[Record extracts Boundary: Start]

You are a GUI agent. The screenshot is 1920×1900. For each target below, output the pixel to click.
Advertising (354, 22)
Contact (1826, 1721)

[Record extracts Boundary: End]
[Record extracts Boundary: Start]

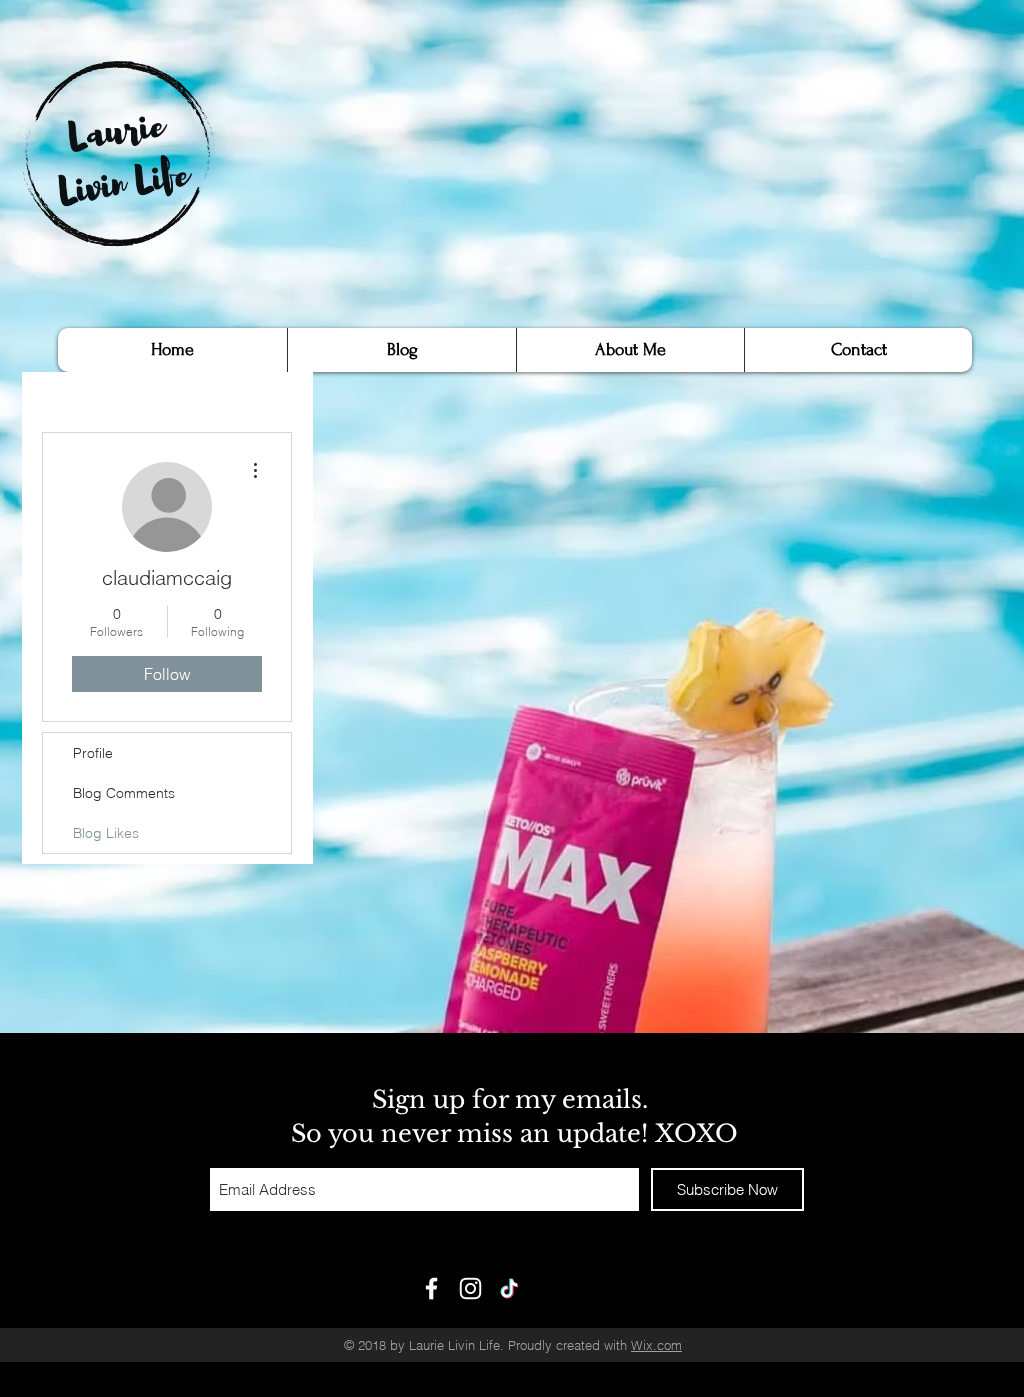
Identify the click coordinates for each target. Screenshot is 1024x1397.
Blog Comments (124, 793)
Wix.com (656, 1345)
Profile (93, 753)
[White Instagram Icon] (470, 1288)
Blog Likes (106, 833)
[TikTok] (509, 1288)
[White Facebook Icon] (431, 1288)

[Record extracts Boundary: End]
[Record extracts Boundary: Start]

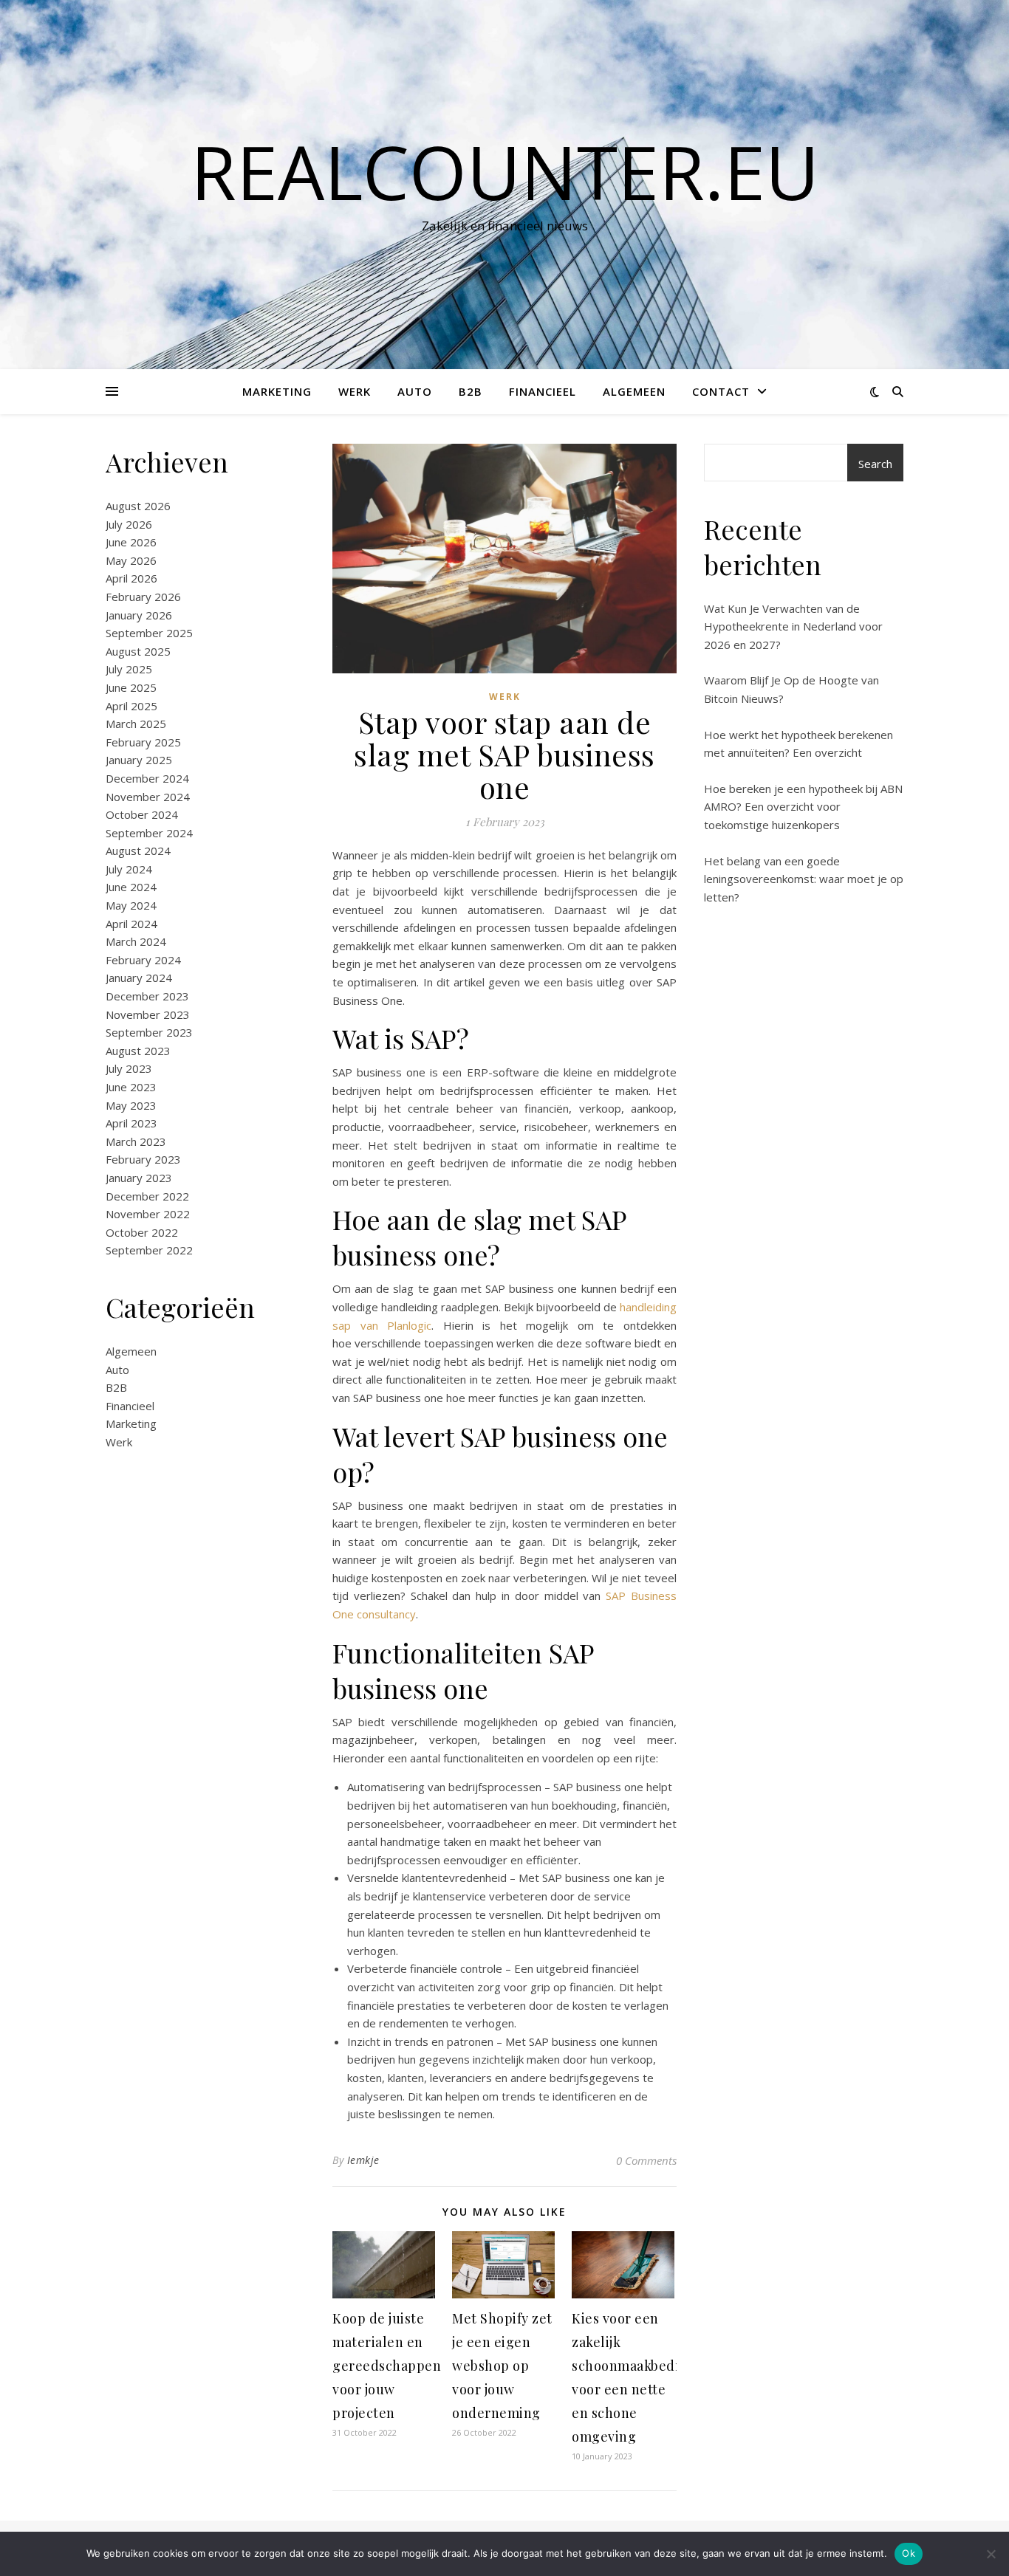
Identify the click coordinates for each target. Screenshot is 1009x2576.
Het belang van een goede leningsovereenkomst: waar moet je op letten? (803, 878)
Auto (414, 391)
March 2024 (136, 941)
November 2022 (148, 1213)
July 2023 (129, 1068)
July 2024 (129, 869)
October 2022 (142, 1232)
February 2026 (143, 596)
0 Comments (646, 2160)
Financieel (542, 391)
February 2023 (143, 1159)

[Record extracts Boundary: End]

__Work task__: Your task is to copy each line of the entries that includes the word "coordinates".

__Task response__:
Identify the click coordinates for each target. Screenshot is 1024x1397.
Identify the click coordinates for each target. Screenshot is 1009x2576.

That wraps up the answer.